Enfin, on conseille aussi les auteurs sur les angles morts qui entourent le récit. C’est ce qu’on peut appeler la « pédagogie clandestine ». Il s’agit, par exemple, de s’assurer que les personnages vont d’un endroit à l’autre à vélo plutôt qu’en voiture si ça n’est pas nécessaire, les faire manger dans des restaurants végétariens, penser à la manière dont les logements sont aménagés. Finalement, c’est la toile de fond sur laquelle tu peux tisser un mode de vie, et c’est là où les messages sont les plus efficaces, car ils sont implicites et le public peut s’identifier aux comportements des personnages.
On travaille aussi sur ce qui va venir entourer le récit afin de le porter dans la réalité. Par exemple, on a monté l’opération « Viens on sème » avec des acteurs de la série et des téléspectateurs. On a organisé des événements dans quatre villes françaises pour aller semer des graines. On a finalement embarqué les acteurs en dehors du récit lui-même et on a construit un récit sur les réseaux sociaux, pour passer de l’imaginaire au réel.
Sur un tournage, vous avez convié de vrais activistes, comme Camille Étienne, Julien Vidal ou encore des militants locaux de Greenpeace. Pourquoi avoir fait ce choix ?
C’était un choix assez inédit, on a quand même réussi à mettre autour de la table des militants, des associations comme Agir pour l’environnement ou Greenpeace, avec des cadres de France 3. L’idée était de créer du liant et de toucher des publics beaucoup plus larges : les téléspectateurs de Plus belle la vie ne correspondent pas une cible particulièrement écolo et, à l’inverse, les activistes sont moins présents dans la « culture populaire ». Or, c’est précisément dans cette culture populaire qu’il se passe beaucoup de choses.
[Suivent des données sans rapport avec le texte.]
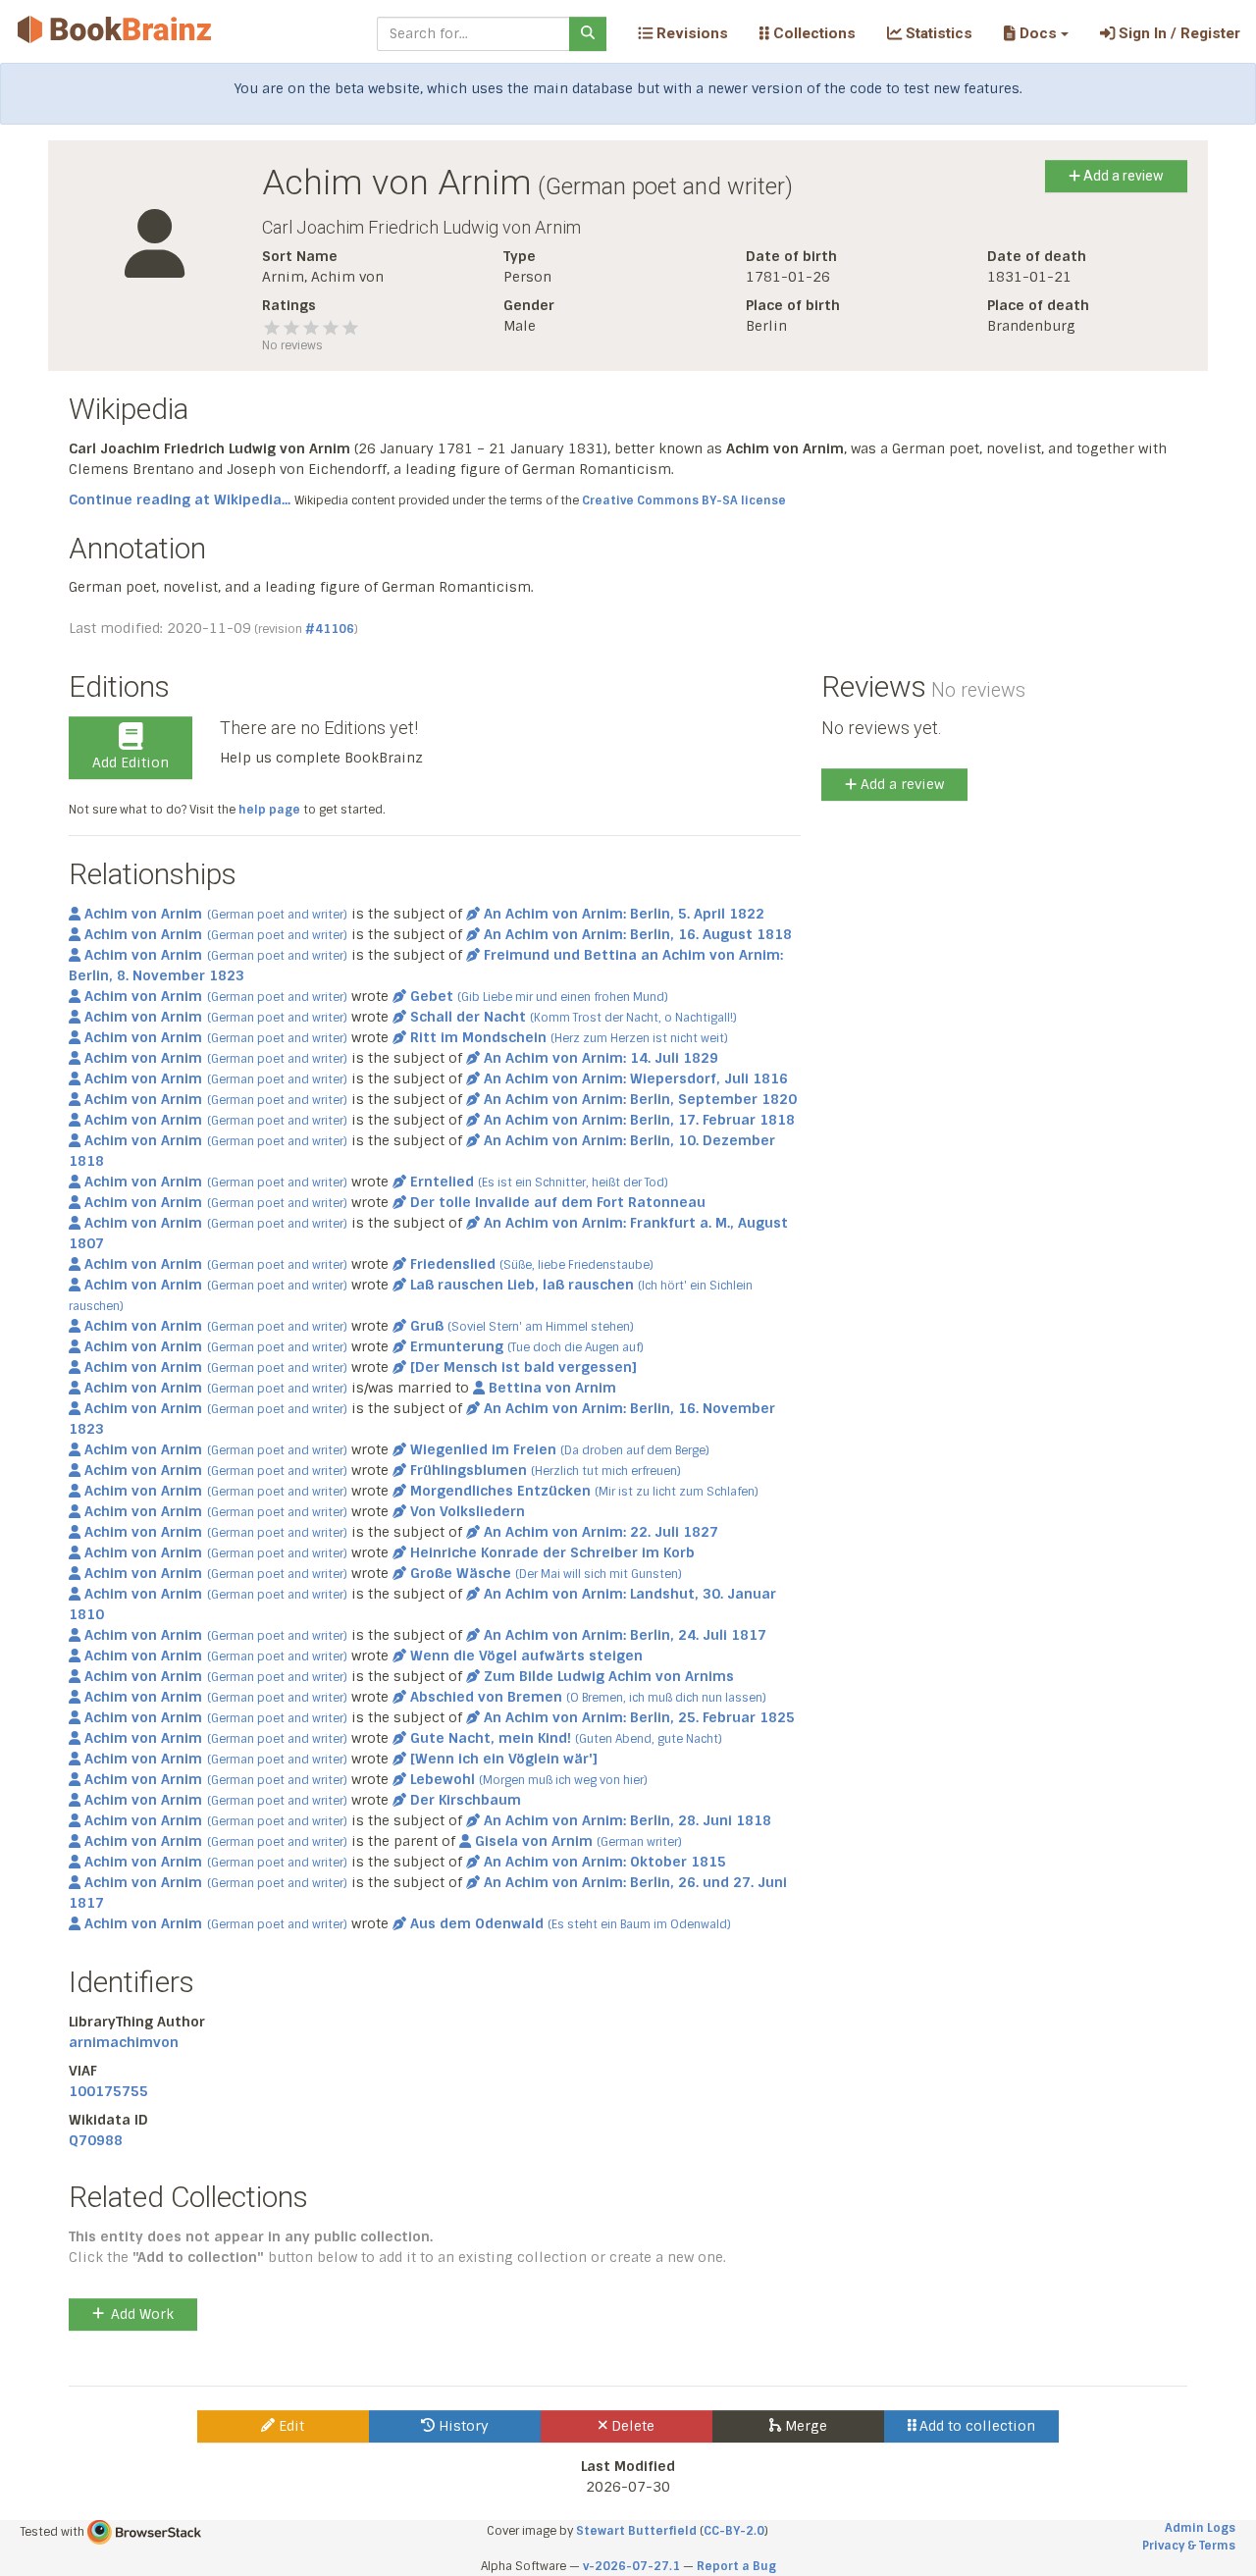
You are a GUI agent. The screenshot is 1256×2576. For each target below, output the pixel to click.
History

Plus belle la vie, par exemple, est un feuilleton vu par près de trois millions de personnes : c’est une force de frappe considérable pour toucher l’opinion publique. On voulait organiser une rencontre entre deux mondes en faisant intervenir des militant·es qui portent de vrais combats, parfois autour de Marseille. L’intention était de montrer que les activistes ne sont pas des personnes hors-sols, ce qu’on leur reproche parfois. Ça donnait une dimension encore plus réaliste à la scène.
« C’est essentiel de mettre le pied dans la porte des programmes populaires, car ils parlent à des millions de gens. »
On a aussi eu envie de faire ça pour amplifier le récit sur les réseaux sociaux – de la part des activistes comme de la série -, car cela permettait d’avoir une stratégie d’impact encore plus forte avec, encore une fois, la possibilité de prolonger la narration en dehors de la série elle-même.
La proposition a été accueillie à bras ouverts par toutes les organisations participantes, tout le monde était à fond. Je dis dès le début qu’il faut qu’on banalise l’activisme, qu’on le rende désirable. C’est essentiel de mettre le pied dans la porte des programmes populaires, car ils parlent à des millions de gens.